BLOCCO DI TESTO:
--------------------------------
Friuli Venezia Giulia
Legge n.5 del 8-4-2013
n.15 del 10-4-2013
Politiche infrastrutturali
31-5-2013 /
Impugnata
La legge regionale, che reca «Disposizioni urgenti in materia di attività economiche, tutela ambientale, difesa del territorio, gestione del territorio, infrastrutture, lavori pubblici, edilizia e trasporti, attività culturali, ricreative e sportive, relazioni internazionali e comunitarie, istruzioni, corregionali all’estero, ricerca, cooperazione e famiglia, lavoro e formazione professionale, sanità pubblica e protezione sociale, funzione pubblica, autonomie locali, affari istituzionali, economici e fiscali generali», presenta vari aspetti di illegittimità costituzionale.
In via preliminare va considerata la questione relativa all’esercizio del potere dell’organo legislativo regionale nel periodo successivo all’indizione di nuove elezioni per scadenza naturale della legislatura.
La Corte Costituzionale in più occasioni ha riconosciuto che, anche in assenza di specifiche disposizioni statutarie, nel periodo antecedente alle elezioni per la loro rinnovazione e fino alla loro sostituzione, deve ritenersi che i Consigli Regionali, dispongano «di poteri attenuati confacenti alla loro situazione di organi in scadenza, analoga, quanto a intensità di poteri, a quella degli organi legislativi in prorogatio» (cfr. sentt. n. 468/1991; 515/1995; 196/2003; 68/2010).
Nel periodo pre-elettorale si verifica, in sostanza, una fase di depotenziamento delle funzioni del Consiglio regionale, la cui ratio è stata individuata dalla giurisprudenza costituzionale nel principio di rappresentatività connaturato alle assemblee consiliari regionali, in virtù della loro diretta investitura popolare e della loro responsabilità politica verso la comunità regionale.
L’istituto della prorogatio, come chiarito nella sentenza n. 515/1995, è volto a coniugare il principio di rappresentatività politica del Consiglio Regionale «con quello della continuità funzionale dell’organo». Questa esigenza di continuità funzionale porta ad escludere che il depotenziamento possa spingersi fino a comportare un’indiscriminata e totale paralisi dell’organo stesso, e consente al Consiglio Regionale di deliberare in circostanze straordinarie o di urgenza, o per il compimento di atti dovuti o di ordinaria amministrazione.
--------------------------------
DATI ESTRATTI:

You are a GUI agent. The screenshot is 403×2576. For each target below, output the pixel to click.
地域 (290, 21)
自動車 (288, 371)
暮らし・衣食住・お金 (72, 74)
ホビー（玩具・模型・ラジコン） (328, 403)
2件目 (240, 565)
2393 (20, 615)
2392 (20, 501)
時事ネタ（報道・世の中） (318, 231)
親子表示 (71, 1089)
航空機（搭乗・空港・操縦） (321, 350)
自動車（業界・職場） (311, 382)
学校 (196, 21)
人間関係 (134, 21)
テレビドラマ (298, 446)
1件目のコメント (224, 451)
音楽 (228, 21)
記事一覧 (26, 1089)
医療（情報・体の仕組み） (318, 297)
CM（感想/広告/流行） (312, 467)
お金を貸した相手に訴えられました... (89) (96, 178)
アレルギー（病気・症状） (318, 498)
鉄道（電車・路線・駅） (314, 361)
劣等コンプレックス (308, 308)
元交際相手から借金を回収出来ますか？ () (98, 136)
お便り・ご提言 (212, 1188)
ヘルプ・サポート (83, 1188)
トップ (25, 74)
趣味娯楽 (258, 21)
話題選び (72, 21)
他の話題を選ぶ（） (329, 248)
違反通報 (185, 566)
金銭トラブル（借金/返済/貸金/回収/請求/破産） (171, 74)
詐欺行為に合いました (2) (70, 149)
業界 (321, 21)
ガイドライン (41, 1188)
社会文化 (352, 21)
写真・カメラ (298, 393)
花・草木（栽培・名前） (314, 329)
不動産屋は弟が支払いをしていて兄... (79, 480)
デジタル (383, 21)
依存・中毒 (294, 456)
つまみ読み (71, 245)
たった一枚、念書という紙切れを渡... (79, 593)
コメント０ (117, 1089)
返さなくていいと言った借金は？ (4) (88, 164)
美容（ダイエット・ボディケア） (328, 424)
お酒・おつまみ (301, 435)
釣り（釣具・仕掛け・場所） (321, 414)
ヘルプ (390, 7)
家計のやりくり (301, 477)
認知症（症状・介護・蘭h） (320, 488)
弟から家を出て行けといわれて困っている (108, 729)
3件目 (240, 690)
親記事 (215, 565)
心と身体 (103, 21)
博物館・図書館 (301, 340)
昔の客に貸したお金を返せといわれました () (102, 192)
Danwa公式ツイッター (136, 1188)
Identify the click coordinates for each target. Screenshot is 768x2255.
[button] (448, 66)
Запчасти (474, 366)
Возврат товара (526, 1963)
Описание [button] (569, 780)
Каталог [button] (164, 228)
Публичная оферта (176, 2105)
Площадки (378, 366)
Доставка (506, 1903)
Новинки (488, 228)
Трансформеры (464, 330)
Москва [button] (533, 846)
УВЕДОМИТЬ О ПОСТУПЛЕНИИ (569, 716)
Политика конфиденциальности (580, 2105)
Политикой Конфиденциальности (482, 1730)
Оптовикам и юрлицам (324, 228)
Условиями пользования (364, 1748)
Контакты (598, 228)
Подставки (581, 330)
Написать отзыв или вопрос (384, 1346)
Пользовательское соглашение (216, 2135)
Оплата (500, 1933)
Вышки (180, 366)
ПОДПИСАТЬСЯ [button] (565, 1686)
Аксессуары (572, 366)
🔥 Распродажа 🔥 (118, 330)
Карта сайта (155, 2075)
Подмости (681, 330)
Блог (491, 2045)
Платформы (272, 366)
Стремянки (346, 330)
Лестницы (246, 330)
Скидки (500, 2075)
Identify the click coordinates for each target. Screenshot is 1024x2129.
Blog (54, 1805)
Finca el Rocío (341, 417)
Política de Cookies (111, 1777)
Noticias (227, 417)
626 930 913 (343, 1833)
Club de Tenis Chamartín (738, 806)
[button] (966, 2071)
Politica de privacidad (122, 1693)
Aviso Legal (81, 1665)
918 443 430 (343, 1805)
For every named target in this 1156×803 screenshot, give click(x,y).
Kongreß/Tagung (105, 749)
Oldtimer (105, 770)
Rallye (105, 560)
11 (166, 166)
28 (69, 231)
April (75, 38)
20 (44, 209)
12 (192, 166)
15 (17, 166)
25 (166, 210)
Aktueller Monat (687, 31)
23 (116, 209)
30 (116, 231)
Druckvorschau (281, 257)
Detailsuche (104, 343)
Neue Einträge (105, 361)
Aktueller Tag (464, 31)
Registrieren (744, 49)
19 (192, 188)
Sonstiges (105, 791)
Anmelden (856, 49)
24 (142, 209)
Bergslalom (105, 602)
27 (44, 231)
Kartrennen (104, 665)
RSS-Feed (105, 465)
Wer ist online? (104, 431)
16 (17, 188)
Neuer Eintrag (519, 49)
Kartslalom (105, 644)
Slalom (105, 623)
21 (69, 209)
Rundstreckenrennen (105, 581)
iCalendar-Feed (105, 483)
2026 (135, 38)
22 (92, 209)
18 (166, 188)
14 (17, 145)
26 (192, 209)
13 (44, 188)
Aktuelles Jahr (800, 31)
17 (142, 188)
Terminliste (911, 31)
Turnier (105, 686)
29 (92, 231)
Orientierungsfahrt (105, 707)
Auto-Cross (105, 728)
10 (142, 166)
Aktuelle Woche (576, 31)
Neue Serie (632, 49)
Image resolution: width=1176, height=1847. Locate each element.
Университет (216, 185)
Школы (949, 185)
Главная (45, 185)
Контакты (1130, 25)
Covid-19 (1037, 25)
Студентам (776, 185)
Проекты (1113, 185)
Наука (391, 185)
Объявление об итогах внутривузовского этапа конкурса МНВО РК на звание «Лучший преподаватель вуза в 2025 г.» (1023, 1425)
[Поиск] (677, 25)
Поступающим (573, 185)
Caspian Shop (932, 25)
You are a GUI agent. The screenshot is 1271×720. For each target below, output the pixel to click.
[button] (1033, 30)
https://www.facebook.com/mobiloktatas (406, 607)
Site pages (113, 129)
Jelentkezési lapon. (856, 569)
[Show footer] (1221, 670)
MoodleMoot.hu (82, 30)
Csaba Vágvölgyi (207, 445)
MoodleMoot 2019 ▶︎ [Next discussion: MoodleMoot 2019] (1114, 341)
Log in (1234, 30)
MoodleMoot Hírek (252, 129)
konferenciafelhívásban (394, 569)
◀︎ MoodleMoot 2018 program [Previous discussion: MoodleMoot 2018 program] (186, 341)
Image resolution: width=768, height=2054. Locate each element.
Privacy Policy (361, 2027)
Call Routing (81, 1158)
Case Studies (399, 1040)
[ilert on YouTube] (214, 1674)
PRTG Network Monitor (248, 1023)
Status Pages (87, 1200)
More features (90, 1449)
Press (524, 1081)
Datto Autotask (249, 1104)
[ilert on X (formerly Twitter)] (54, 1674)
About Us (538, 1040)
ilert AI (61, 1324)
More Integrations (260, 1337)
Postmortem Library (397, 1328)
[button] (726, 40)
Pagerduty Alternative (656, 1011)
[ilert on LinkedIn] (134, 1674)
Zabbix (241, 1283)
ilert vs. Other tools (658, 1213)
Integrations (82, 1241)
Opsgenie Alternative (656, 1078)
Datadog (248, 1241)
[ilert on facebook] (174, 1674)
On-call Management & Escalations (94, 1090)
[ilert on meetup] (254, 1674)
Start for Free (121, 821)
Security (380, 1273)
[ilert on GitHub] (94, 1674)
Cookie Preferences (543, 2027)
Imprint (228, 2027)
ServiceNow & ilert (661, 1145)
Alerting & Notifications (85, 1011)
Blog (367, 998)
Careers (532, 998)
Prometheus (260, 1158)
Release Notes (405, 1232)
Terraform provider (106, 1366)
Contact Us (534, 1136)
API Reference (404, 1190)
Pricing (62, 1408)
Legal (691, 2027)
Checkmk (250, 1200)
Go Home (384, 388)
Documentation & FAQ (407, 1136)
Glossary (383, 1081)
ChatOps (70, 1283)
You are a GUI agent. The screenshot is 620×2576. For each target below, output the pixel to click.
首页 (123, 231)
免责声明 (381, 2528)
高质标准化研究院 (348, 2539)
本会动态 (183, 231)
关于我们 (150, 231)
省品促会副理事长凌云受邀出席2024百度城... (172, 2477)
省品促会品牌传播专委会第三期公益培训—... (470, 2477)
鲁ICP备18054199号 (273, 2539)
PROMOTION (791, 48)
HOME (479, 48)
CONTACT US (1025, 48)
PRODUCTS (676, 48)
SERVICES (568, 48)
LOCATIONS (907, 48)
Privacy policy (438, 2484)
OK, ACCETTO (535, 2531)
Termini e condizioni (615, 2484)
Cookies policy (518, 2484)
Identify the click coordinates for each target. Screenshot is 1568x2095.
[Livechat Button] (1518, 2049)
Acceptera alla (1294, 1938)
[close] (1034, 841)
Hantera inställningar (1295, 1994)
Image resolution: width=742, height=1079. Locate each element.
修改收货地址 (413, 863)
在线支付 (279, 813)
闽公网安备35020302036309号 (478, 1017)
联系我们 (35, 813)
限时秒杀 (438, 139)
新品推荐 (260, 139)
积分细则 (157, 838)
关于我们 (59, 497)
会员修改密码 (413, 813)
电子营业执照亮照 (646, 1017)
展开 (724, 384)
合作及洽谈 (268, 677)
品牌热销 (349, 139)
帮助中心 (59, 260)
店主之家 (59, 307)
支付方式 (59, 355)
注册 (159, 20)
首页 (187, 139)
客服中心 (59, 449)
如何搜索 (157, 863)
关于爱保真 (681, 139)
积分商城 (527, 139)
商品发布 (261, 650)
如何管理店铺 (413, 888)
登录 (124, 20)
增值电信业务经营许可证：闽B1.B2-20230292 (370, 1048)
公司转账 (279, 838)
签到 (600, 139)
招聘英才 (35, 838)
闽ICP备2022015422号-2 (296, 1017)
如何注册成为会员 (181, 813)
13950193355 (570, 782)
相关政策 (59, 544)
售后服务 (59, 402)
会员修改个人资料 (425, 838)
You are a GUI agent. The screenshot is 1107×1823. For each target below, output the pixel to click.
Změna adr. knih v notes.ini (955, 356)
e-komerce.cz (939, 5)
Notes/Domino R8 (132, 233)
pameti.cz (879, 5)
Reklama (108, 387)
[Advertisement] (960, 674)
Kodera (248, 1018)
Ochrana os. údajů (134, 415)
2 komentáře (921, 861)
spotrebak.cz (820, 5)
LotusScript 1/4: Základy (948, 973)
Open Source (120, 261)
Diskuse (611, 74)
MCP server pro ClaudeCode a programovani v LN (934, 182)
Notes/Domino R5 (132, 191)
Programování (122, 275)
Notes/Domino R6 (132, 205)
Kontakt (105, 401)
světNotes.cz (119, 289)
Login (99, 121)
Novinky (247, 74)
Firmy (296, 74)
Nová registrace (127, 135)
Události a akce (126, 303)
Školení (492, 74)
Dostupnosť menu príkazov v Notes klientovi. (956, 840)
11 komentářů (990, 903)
--------------------------------
COMPITI DA SVOLGERE:
• 1. Nel testo sulla legge regionale del Friuli Venezia Giulia, quale sentenza chiarisce che l'istituto della prorogatio unisce il principio di rappresentatività politica a quello della continuità funzionale dell'organo?
• 2. Ricopia dal testo sulla legge regionale del Friuli Venezia Giulia tutto ciò che va da "In via preliminare" fino a "naturale della legislatura.".
Per queste attività i dati non contano.

SOLUZIONI:
• 1. La sentenza n. 515/1995.

• 2.
In via preliminare va considerata la questione relativa all’esercizio del potere dell’organo legislativo regionale nel periodo successivo all’indizione di nuove elezioni per scadenza naturale della legislatura.